In January 1944, the naval officer corps was all white. There were some one hundred thousand African American enlisted men in the Navy, however, none were officers. In response to growing pressure from American civil rights organizations, the leaders of the Navy reluctantly set about commissioning a few as officers.

Sixteen black enlisted men were summoned to Camp Robert Smalls, Great Lakes Naval Training Station in Illinois:

Jesse W. Arbor
Samuel Barnes
Philip Barnes
Dalton Baugh
George C. Cooper
Reginald Goodwin
James E. Hair
Graham E. Martin
Dennis Nelson
John W. Reagan
Frank E. Sublett Jr.
William S. White
Charles Lear
Lewis Williams
J. B. Pinkney
A. Alves

All had demonstrated top-notch leadership abilities as enlisted men. The pace was demanding and forced the sixteen men to band together so that all could succeed.
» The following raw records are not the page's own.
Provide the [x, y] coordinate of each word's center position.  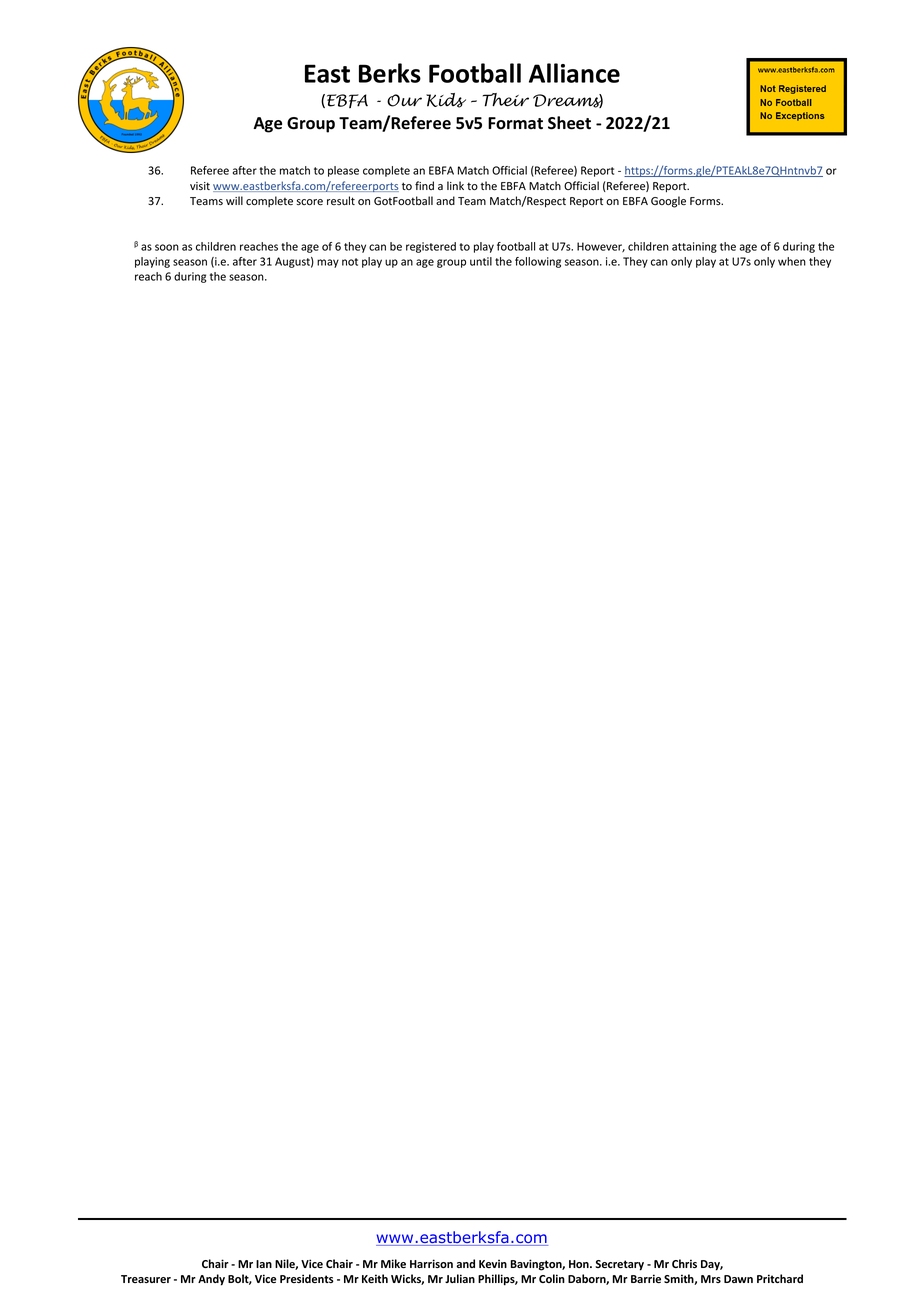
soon [167, 247]
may [328, 263]
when [792, 261]
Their [506, 100]
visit [200, 186]
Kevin [493, 1263]
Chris [684, 1263]
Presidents [307, 1278]
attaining [694, 247]
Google [668, 202]
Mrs [711, 1279]
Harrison [431, 1263]
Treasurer [146, 1279]
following [538, 262]
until [481, 261]
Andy [211, 1280]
During their officer candidate training, they compiled a class average of 3.89, a record that has yet to be broken.

Although all passed the course, in March 1944, 13 of the group made history when they became the U.S. Navy’s first African-American officers on active duty. 12 were commissioned as ensigns; the thirteenth was made a warrant officer.

They became known as the “Golden Thirteen.”

They were often denied the privileges and respect routinely accorded white naval officers and were given menial assignments.

Only one of the Golden Thirteen made a career of the Navy, and he opened still more doors to black officers. The other members of the group made their marks in civilian life after World War II.

Daniel 'Chappie' James, Jr.

1920 – 1978
James joined the segregated United States Army Air Corp while attending Tuskegee Institute. He was made a second lieutenant during World War II. James received the Distinguished Service Medal for his service in the Korean War, during which he flew more than 100 combat missions. In 1957 he graduated from the Air Command and Staff College in Alabama. James was named deputy commander for operations of the Eighth Tactical Fighter Wing in Thailand in 1966. After a series of promotions, he was named a four-star general in 1975, including command of the North American Air Defense system. During his career, James received the Legion of Merit, the Distinguished Flying Cross, and a Presidential Unit Citation.

Mary Elizabeth Bowser

Mary Elizabeth Bowser was a black women that served as a spy for the Union Army during the Civil War. She was born a slave outside of Richmond, Virginia where she served the Van Lew family until the death of her master, John Van Lew. She remained with the Van Lew family and Mrs. Van Lew sent her to Philadelphia to obtain an education.

At the start of the Civil War she returned to Richmond to do espionage work with Mrs. Van Lew. Mrs. Van Lew was able to hire her Bowser out as a servant at the Confederate White House to spy on Jefferson Davis. It is said that she did a great job at pretending to be quite dumb while she listened to the dinner conversation of the Confederate President. Each night Bowser would recite to Mrs. Van Lew word for word the military plans discussed over dinner by leaders of the confederacy.